----- THE RECORDS
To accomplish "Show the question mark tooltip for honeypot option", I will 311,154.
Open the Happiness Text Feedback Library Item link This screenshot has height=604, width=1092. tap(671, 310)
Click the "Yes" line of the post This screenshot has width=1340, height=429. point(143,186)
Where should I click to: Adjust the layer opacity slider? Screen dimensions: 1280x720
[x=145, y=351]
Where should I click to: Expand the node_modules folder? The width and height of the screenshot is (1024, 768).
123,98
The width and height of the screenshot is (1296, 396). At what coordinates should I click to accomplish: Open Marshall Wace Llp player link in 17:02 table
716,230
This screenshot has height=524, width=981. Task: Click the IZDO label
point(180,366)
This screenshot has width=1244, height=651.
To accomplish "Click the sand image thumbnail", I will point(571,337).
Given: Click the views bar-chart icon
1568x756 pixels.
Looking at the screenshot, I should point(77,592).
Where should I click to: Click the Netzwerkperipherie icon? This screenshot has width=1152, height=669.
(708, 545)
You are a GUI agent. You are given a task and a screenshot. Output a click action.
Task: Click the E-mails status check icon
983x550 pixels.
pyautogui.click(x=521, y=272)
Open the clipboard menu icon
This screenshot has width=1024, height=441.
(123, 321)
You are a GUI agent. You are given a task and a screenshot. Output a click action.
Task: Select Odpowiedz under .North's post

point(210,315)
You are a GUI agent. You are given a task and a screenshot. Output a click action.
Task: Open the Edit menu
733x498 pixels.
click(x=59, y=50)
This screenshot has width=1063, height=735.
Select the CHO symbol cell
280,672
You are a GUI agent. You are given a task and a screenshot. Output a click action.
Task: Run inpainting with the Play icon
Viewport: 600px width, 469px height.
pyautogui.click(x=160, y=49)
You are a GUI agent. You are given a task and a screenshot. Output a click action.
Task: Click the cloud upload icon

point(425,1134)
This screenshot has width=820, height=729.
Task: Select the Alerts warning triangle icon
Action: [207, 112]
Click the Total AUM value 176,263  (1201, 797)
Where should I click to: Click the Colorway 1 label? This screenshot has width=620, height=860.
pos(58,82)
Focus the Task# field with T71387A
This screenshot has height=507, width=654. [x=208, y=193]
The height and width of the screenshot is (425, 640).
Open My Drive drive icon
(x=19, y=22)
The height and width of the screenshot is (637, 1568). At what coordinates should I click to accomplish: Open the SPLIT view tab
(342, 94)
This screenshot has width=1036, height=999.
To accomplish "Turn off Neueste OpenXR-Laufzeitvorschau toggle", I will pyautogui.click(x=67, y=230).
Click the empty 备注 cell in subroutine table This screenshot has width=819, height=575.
----------
▶ _WORK REQUIRED_
The answer must be the lines from the one containing "Where should I click to: Click the Colorway" to the final line of the data above, copied exactly, both included, with nothing added.

▶ _SOLUTION_
Where should I click to: Click the Colorway 1 label? This screenshot has width=620, height=860.
pos(58,82)
Focus the Task# field with T71387A
This screenshot has height=507, width=654. [x=208, y=193]
The height and width of the screenshot is (425, 640).
Open My Drive drive icon
(x=19, y=22)
The height and width of the screenshot is (637, 1568). At what coordinates should I click to accomplish: Open the SPLIT view tab
(342, 94)
This screenshot has width=1036, height=999.
To accomplish "Turn off Neueste OpenXR-Laufzeitvorschau toggle", I will pyautogui.click(x=67, y=230).
Click the empty 备注 cell in subroutine table This screenshot has width=819, height=575.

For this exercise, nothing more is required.